まず、アンケートなのだが、要はプログラムをパラパラとめくる音とか、物を落とす音とかが気になって集中できなかった、というようなことが書かれてあり、なるほどコンサートを催す際に、できるだけ多くの方々に気持ちよく楽しんでいただくためにできる限りの対処はしないといけないということは反省点である。しかしながら、一方で、僕などは実際に当日も後ろの席の方で一聴衆として傾聴しており、そのお客様がおっしゃるほどの「雑音」とは思えなかったので、この方に限ったわけではないが、クラシック・コンサート常連者にはある意味神経質な人たちも多いのでは、と率直に感じたのも確かである。

黙っていてもチケットが完売する世界的に有名な演奏者でない限り、主催者側の身内や友人が観客の中心にならざるを得ず、そういう形で演奏会に来場した方々は必ずしもクラシック音楽のヘヴィー・リスナーではないことが多い。僕も誘った友人から「クラシックのコンサートって初めてなんですが、どういう服装で行けばいいんですか?」とか、「花束って持って入っていいのかしら?」というような所謂クラシック音楽通からしてみたら初歩的だと思える質問をされることが多々ある。しかしながら、どんなことでも初めての体験というのは心配というものがつきもので、お客様の立場に立てば、ドレス・コードについての質問も当然のことだと思うし、演奏中の聴き方や態度について質問があるのも当たり前だと思うので、そういう質問をもらった場合、真面目に一生懸命に聴こうとしていただいている姿勢にこちらとしては逆に感謝をしたくなり、むしろ懇切丁寧に教えてあげようという気になるし、またそうなって然るべきなのではないだろうか。そして、そういう形で来場した友人たちは、いくら身内で初心者といえども最低限のマナーは守っていただけているように思うのである。

そんなことを考えていた矢先、本日付の朝日新聞朝刊で『キレる大人たち』という記事があり、公共の場でも怒りを爆発させる大人が増えてきたことを嘆く内容が書かれてあったので、「これは絶妙なタイミングだ」と思い、ここに考えをまとめてみようと思うに至ったのである。特に、記事中のインタビューで「都内の音楽ホール(「怒り」とは一見無縁で「静寂」が暗黙のルールであるクラシック音楽コンサートの場での話である)でメモをとりながら聴いていた初老の男性に、2列後ろの男性客が文句を言ったのが発端で、ロビーで胸ぐらをつかみ合う喧嘩にまでなった」ということが書かれてあった。

昨今は仕事などのプレッシャーから心に余裕を持てない大人が増えているせいかこの手の喧嘩はどうも多いようである。しかし、他の聴衆に明らかに迷惑をかけるような振る舞いでない限り、多少の雑音を出してしまったり、ちょっと咳をしてしまったり、意図的ではない自然な行為の中での物音などは仕方がないことだし、それこそ音楽に集中し、気にしなければ何でもないことである。

> [作業内容]:
(a) 原文のうち、「そんなことを考えていた矢先、」で始まり「ければ何でもないことである。」まで続く部分を、一字も変えずに打ち直してください。
(b) 記録の中で「Open Visual Studio Code from the dock」を含む行から始めて記録の最後の行まで、両端の行も含めてそのまま繰り返すこと。画像は答えに入れない。

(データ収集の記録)
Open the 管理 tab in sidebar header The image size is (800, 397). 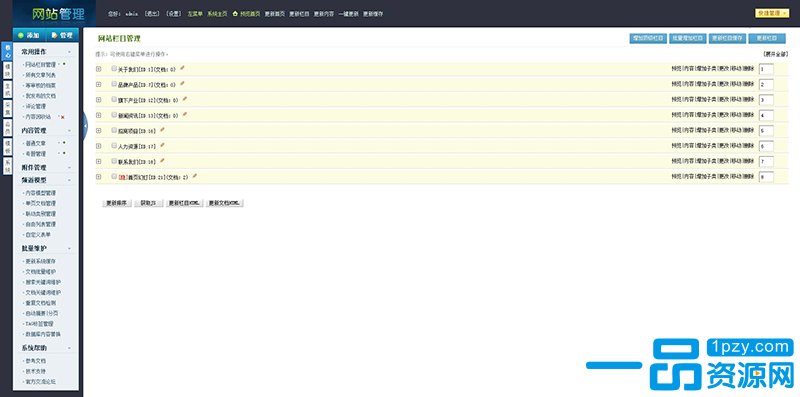pyautogui.click(x=62, y=35)
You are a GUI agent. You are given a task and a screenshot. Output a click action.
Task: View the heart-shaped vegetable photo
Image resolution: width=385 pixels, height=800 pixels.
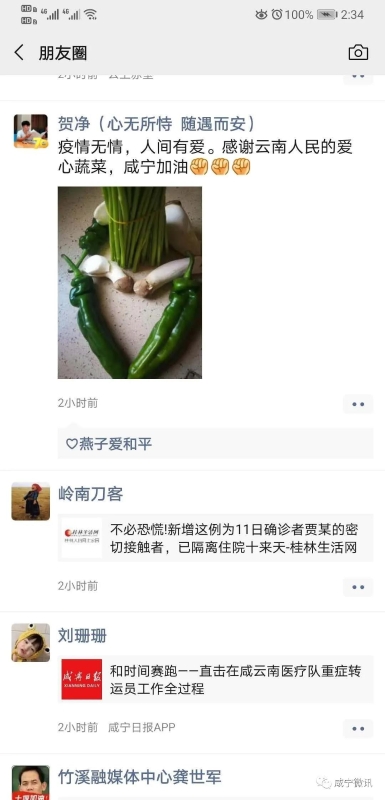130,283
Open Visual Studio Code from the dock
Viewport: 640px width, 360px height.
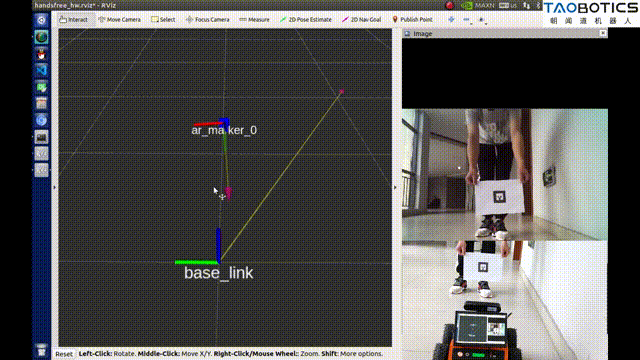tap(41, 70)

> [解答例]:
(a)
そんなことを考えていた矢先、本日付の朝日新聞朝刊で『キレる大人たち』という記事があり、公共の場でも怒りを爆発させる大人が増えてきたことを嘆く内容が書かれてあったので、「これは絶妙なタイミングだ」と思い、ここに考えをまとめてみようと思うに至ったのである。特に、記事中のインタビューで「都内の音楽ホール(「怒り」とは一見無縁で「静寂」が暗黙のルールであるクラシック音楽コンサートの場での話である)でメモをとりながら聴いていた初老の男性に、2列後ろの男性客が文句を言ったのが発端で、ロビーで胸ぐらをつかみ合う喧嘩にまでなった」ということが書かれてあった。

昨今は仕事などのプレッシャーから心に余裕を持てない大人が増えているせいかこの手の喧嘩はどうも多いようである。しかし、他の聴衆に明らかに迷惑をかけるような振る舞いでない限り、多少の雑音を出してしまったり、ちょっと咳をしてしまったり、意図的ではない自然な行為の中での物音などは仕方がないことだし、それこそ音楽に集中し、気にしなければ何でもないことである。

(b)
Open Visual Studio Code from the dock
Viewport: 640px width, 360px height.
tap(41, 70)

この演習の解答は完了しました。